Convert JSON to data.table

Converts a vector of JSON file paths into a unified data.table::data.table suitable for downstream analysis. The function is optimized for large-scale input (thousands of JSON files) and leverages both chunking and user-selected parallel backends to remain efficient and memory-safe.

Usage

from_json_to_df(
  files,
  ncores = 1,
  nchunks = ncores,
  socket = c("PSOCK", "FORK"),
  drop_late_filers = FALSE,
  what = NULL,
  drop_empty_text = TRUE,
  max_chunk_size = NULL,
  ...
)

Arguments

files: Character vector of JSON file paths.
ncores: Integer. Number of worker processes for reading and reshaping the JSON files. Defaults to 1 (sequential). JSON ingestion is I/O- and parsing-bound in external C++ (RcppSimdJson) with no shared thread pool, so process-level parallelism is the correct strategy here and is retained (unlike the quanteda-backed verbs, see tokenize_corpus()).
nchunks: Integer. Number of chunks to split the input file vector into. Defaults to ncores. The chunk size is computed as ceiling(length(files) / nchunks). Ignored if max_chunk_size is explicitly provided via ....
socket: Character. Parallel backend to use. One of "PSOCK" (default, recommended) or "FORK". On Windows, "FORK" is not supported and will trigger an error.
drop_late_filers: Logical. If TRUE, removes filings considered "late" (filing year greater than fiscal year + 1). Default FALSE.
what: Character or NULL. Recommended explicit selector for the JSON family being imported. Supported values are "10-K", "10-Q", "8-K", and "loan". When NULL (default), the function infers the family from the JSON keys for backward compatibility.
drop_empty_text: Logical. If TRUE (default), drop rows where the extracted section text is empty or missing after melting.
max_chunk_size: Integer. If provided, sets the exact number of files per chunk, overriding the value derived from nchunks. Use this for fine-grained memory control when file sizes vary significantly.
...: Additional arguments passed to internal processing steps.

Value

A data.table::data.table with one row per (document × item) and columns:

cik: Central Index Key (integer)
filing_date, period_of_report (IDate)
fyear: fiscal year (integer)
sic: industry code (integer)
item: item identifier (character)
text: filing text content (character)
plus any additional metadata extracted upstream

Details

Internally the function proceeds in three phases:

Read & parse – The input file paths are divided into chunks. By default, chunk size is derived from nchunks as ceiling(length(files) / nchunks). If max_chunk_size is explicitly provided, it overrides this calculation. Each chunk is read in parallel with RcppSimdJson::fload() and converted to data tables.
Reshape – Each parsed table is normalized and reshaped from wide to long format in parallel. The selected text columns depend on what: "10-K" uses item_*/section_*, "10-Q" uses part_* and part_*_item_*, "8-K" uses item_*, and "loan" uses the canonical section names produced by sec-crawler. When what = NULL, the function infers the family from the JSON keys for backward compatibility.
Combine & clean – Melted tables are bound together, date columns converted, fiscal year (fyear) derived, late filers optionally dropped, and column order standardized.

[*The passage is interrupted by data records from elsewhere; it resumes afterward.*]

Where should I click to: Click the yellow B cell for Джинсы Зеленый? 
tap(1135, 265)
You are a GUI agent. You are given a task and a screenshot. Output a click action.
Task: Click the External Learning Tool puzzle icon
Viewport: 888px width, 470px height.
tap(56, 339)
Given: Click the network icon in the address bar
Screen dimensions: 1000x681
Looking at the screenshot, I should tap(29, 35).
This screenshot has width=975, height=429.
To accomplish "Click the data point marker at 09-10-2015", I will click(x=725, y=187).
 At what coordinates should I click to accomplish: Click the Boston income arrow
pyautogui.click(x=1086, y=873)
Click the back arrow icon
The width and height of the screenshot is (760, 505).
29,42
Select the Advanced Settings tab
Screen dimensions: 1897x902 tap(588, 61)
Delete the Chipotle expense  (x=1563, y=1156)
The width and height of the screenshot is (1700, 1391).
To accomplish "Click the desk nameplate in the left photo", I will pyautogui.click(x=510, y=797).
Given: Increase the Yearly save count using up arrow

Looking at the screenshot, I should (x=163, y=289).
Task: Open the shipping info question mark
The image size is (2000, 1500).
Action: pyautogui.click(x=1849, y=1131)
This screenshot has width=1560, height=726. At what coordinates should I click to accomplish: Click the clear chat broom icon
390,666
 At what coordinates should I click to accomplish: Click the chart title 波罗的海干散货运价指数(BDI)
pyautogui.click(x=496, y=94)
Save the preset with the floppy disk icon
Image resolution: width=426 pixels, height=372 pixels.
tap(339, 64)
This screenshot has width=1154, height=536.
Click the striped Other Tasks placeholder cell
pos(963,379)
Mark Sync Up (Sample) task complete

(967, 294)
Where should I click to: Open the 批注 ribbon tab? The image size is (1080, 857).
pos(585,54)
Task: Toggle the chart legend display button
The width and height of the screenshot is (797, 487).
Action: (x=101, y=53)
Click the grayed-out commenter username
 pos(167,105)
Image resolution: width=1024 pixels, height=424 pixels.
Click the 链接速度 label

Parallel backends are controlled with the socket argument:

When socket = "PSOCK", parallel::clusterApplyLB() is used, which dynamically balances work across workers and is portable across operating systems.
When socket = "FORK", parallel::mclapply() is used, which can be faster on Linux/macOS because it avoids copying large objects to workers.

Chunking strategy

The function offers two ways to control chunking:

nchunks (default): Set the number of batches. With 7000 files and nchunks = 4, each batch contains ~1750 files.
max_chunk_size (explicit): Set the exact batch size. With 7000 files and max_chunk_size = 500, you get 14 batches of 500 files each. If both are relevant, max_chunk_size takes precedence.

Efficiency considerations

RcppSimdJson is used for parsing, which is significantly faster than base or jsonlite parsers on large files.
Chunking is controlled by nchunks for load balancing, while max_chunk_size provides an upper bound on files per chunk to prevent memory overload.
socket = "FORK" is generally preferred on Linux/macOS for speed, while socket = "PSOCK" is more portable and provides dynamic load balancing.

Examples

if (FALSE) { # interactive()
# Requires the optional RcppSimdJson package and a directory of SEC-style
# JSON filings supplied by the user.
files <- list.files(
  "data/json_filings",
  pattern = "\\\\.json$",
  recursive = TRUE,
  full.names = TRUE
)

dt <- from_json_to_df(
  files,
  what = "10-K",
  ncores = 2
)

head(dt)
}